The honey is in for the season, and it was far short of a bumper crop. Grant pulled off seven partially filled supers last week, and took a few hours to spin out roughly 100 pounds of honey. It's a far cry from last year when he struggled in October and November spinning out over 700 pounds from 23 very cold supers. There's always next year.
Harvesting honey starts in the early summer. When the nectar flow begins, Grant places the supers, the smaller boxes seen on stacks of hives, to collect the surplus honey from the hard working bees. During out best year in Kalispell, the bees filled a super - about 30 pounds of honey - in a single day. Keep in mind, this is an 1/8 of a teaspoon at a time. One hive produced 270 pounds during the summer. That's a lot of bee spit.
The bees dehydrate the honey to approximately 16% moisture level, then will cap it with a thin layer of beeswax. This end product will keep almost indefinitely. In the late summer or fall, once most of the honey is capped, Grant removes the supers. and blows the bees off with the Shop Vac. Any stragglers are sucked up at home so they don't end up in the honey.
When he brings the supers home, he scrapes the cappings off of the top of the honey to allow it to flow with a fork like tool. Some people use a heated knife to remove the capping from the frames, but we've found this takes away much of the honey, too. (The cappings wax will be fed back to the bees, and they'll clean up every bit of honey mixed in with it.)

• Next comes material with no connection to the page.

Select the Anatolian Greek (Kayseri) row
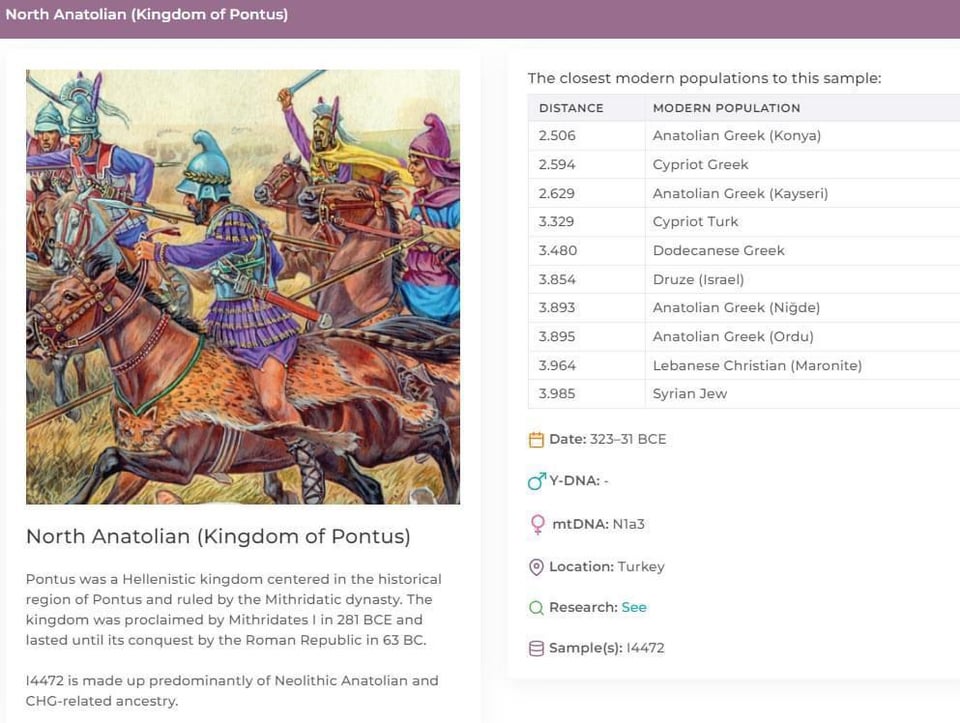Screen dimensions: 960x723 coord(740,194)
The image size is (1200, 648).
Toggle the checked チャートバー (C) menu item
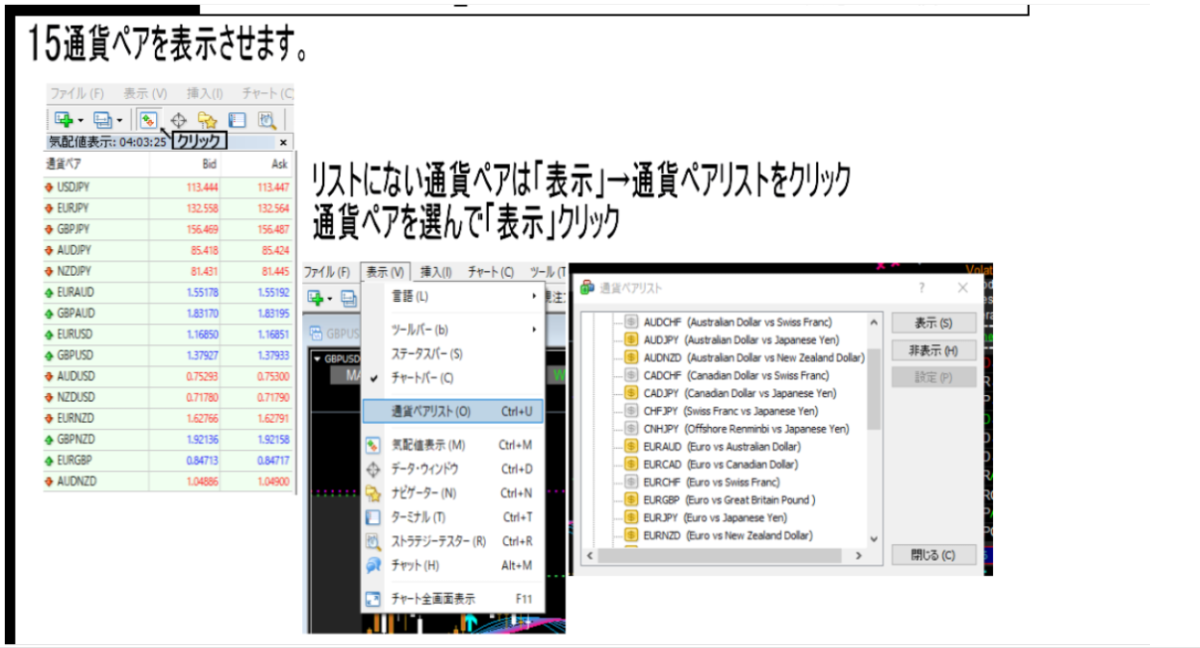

The honey extractor is a long stainless steel tub with a motor that rapidly spins the inside arms. Grant places four frames vertically in the extractor, turns on the motor and hangs on. The honey is forced out of the frames and drains to the bottom. Once one side of the frames is clean, Grant turns them over and does the other side. Obviously, the process goes much smoother when it's warm outside, which is was this year making a short crop spin out even faster.
As the extractor fills, he pours the honey into five gallon buckets. There's still a considerable amount of beeswax and some bee parts in the honey so he'll filter it through cheesecloth before selling any. The "wet" supers - the ones that are recently drained of honey - are put back on the hives for a few days for the bees to clean up. They'll move any drops of honey left in the frames down to the main hives to add to their winter stores. We leave them 30 pounds of honey to make it through the winter, and keep an eye on them in case they need extra early in the spring... just before everything starts again.